# Reading passage
▼
Look, I don't work for Delta and as you can see if you look back at my posts, I am far from being an apologist. However, I have lived in ATL for 15 years and have seen how this stuff plays out. For the most part, the forecasts look terrible a few days ahead of time and then theres a last minute change which makes the weather a non-issue. A classic example: On January 8, 2018, a terrible storm was predicted. Complicating this, the College Football National Championship was scheduled to be played here. Everything was cancelled... schools, government, private businesses, and even the hospitals shut down. The forecast the night before looked a lot like the one for today... the next day it was in the 40s and partly cloudy.
Check out this newspaper article from the day before... sounds pretty dire, right?
▲
Pixel coordinate grounding data:
▼
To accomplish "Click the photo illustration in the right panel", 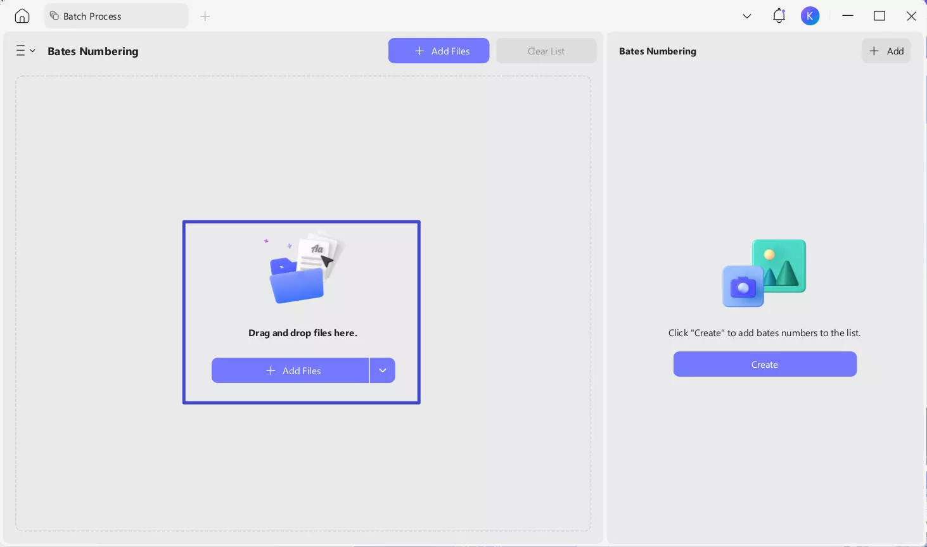I will point(764,273).
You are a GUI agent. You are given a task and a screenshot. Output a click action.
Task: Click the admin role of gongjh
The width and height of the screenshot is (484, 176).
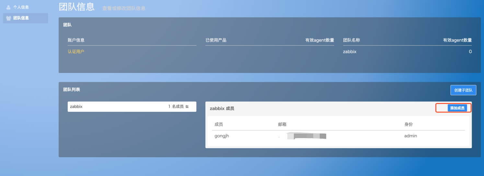[410, 136]
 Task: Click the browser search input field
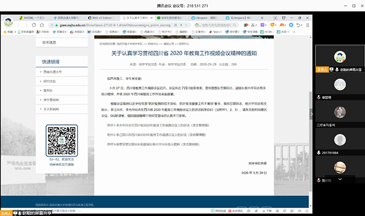pos(217,25)
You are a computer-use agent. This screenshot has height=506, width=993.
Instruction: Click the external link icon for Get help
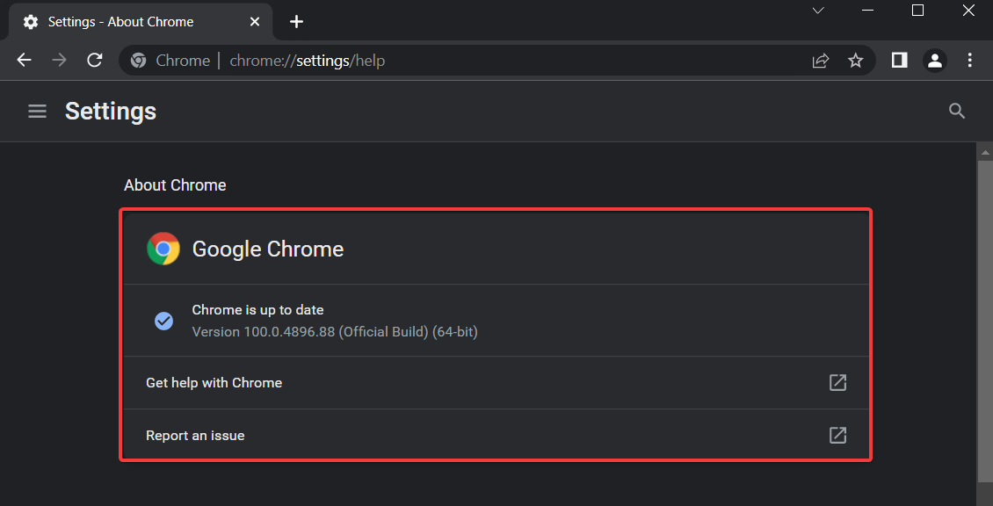click(x=837, y=382)
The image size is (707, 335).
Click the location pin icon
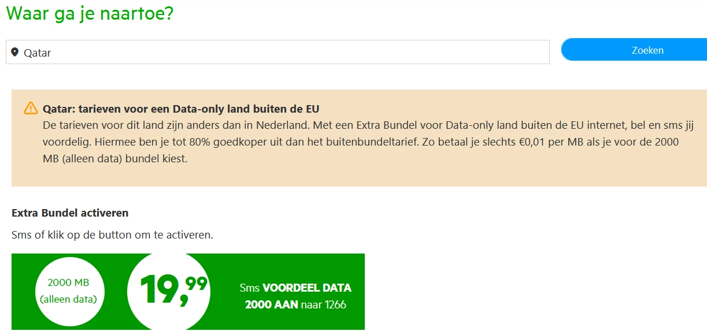click(x=15, y=52)
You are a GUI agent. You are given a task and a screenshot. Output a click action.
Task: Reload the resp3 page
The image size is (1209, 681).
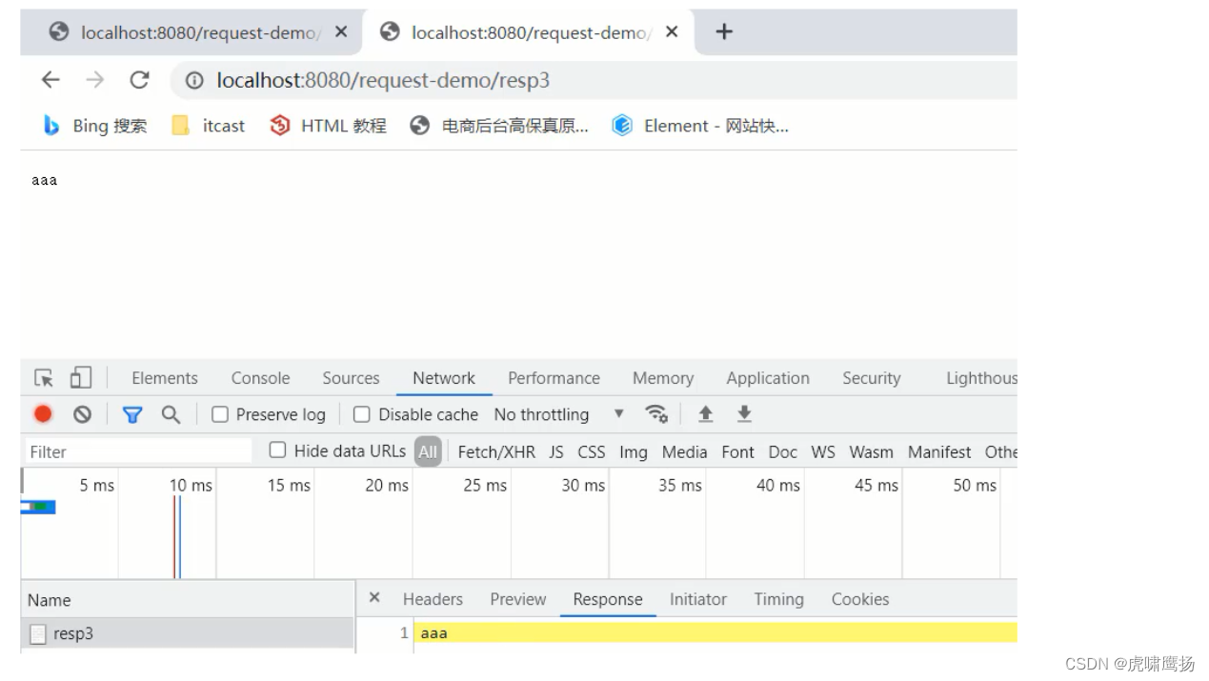139,80
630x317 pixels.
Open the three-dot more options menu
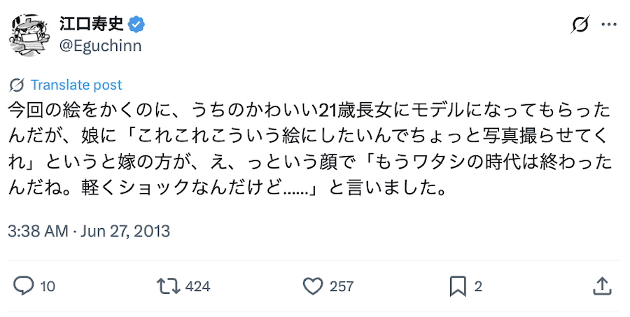pos(609,25)
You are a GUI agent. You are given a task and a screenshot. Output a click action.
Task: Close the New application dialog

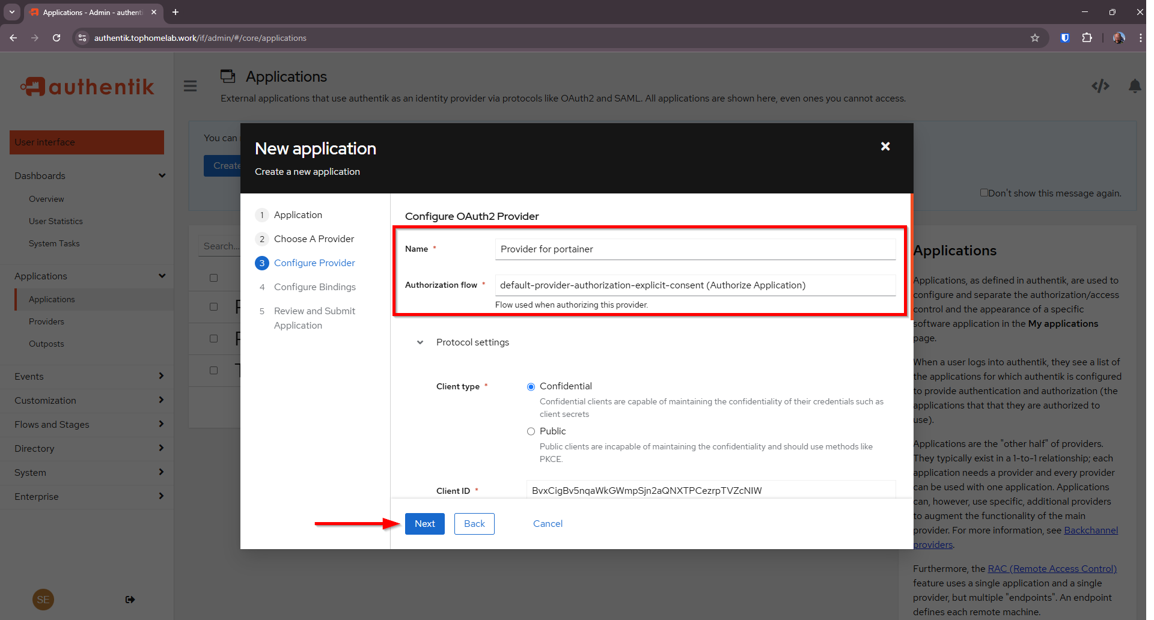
▲
# Exercises to complete
1) Answer these questions about the post on Atlanta weather forecasts:
(a) For how many years has the writer lived in ATL?
(b) What sporting event was scheduled to be played in the city when the January 8, 2018 storm was predicted?
(c) What was the weather like the day after that forecast?
2) Carry on the post about Atlanta weather forecasts from the point where it stops.

# Responses by task
1)
(a) 15 years.
(b) The College Football National Championship.
(c) It was in the 40s and partly cloudy.

2)
The storm today exceeded the forecast. I live in a 2" zone and we've had 4" plus another 1/4-1/2" of ice on top. The weather came hours earlier than forecast. And the lack of precipitation at my house for the past 4 hours was also not forecast... in fact, the news all day has been saying that freezing rain will be back any minute... and it hasn't come back.
ATL services approximately 286,000 passengers a day. What are you suggesting? Cancel all flights for a whole day and tell those 286,000 people that they need to live with it? Or should DL give a waiver for people who don't want to deal with it, and try to fly planes to the best extent possible? Especially knowing that the original forecast was for 1-2" at most spread out over 12+ hours.